Maybe I will use the idea, since it will really speed things up

Quote:

[*]Second is an obvious race condition that can cause files not to be deleted. I.e. if all files of size X have been enqueued for checksuming, and something/someone creates another file of size X at the right point in time, it can be done in such a way that it won't be checksumed along with its older peers.

Its for offline backup, so its static, no changes here, but that is only for my case. In production environment we can temporary provide READ-ONLY support for the directory tree that we will be checking.

[QUOTE=IdOp;31559]heheh, thanks, glad you enjoyed it TerryP.

Quote:

Originally Posted by Carpetsmoker

... Or you can just use Python/Ruby/Perl/etc ...
Makes things a whole lot easier IMHO. Basic shell scripting is simply too limited for any serious programming, and simple tasks are often easier/faster.

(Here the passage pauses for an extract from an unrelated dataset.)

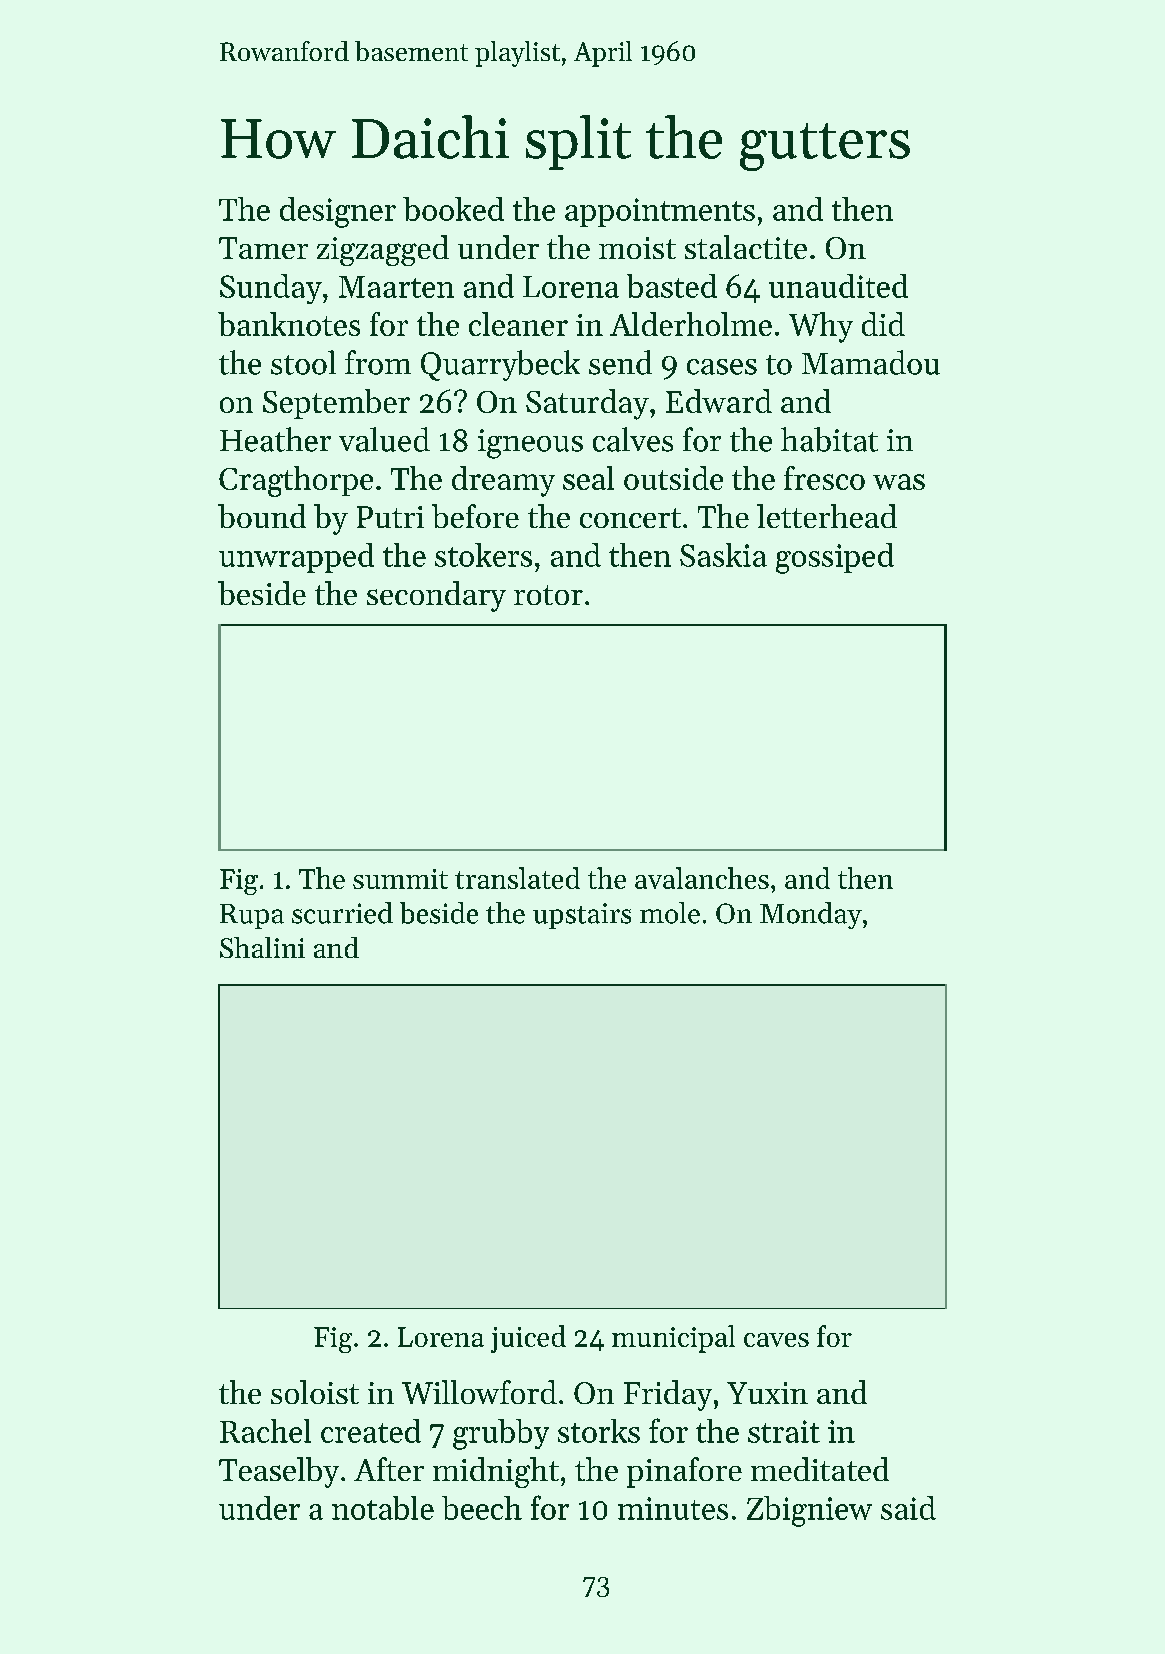  I want to click on beech, so click(482, 1508).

I need to learn python some nice day, but currently Oracle 11g database is on todo list (since I participate in Workshop I and II trainings from my job)

Quote:

Originally Posted by Carpetsmoker

If you compare Vermaden's script with mine for example you'll see that mine is actually fewer lines while it does the same, is more readable, more portable, and easier to modify should you want to.

... but mine provides 3 methods to compare files, if you strip comparing by name and size and remove comments from both, it will end up even little smaller/shorter.

I also do not intend to write scripts that will work on any other OS kind then UNIX, but this one would also work on Windows, I will only have to install CYGWIN on it (since it does not matter to me if its python.exe or cygwin.exe that I must install anyway), but that is propably a matter or preference.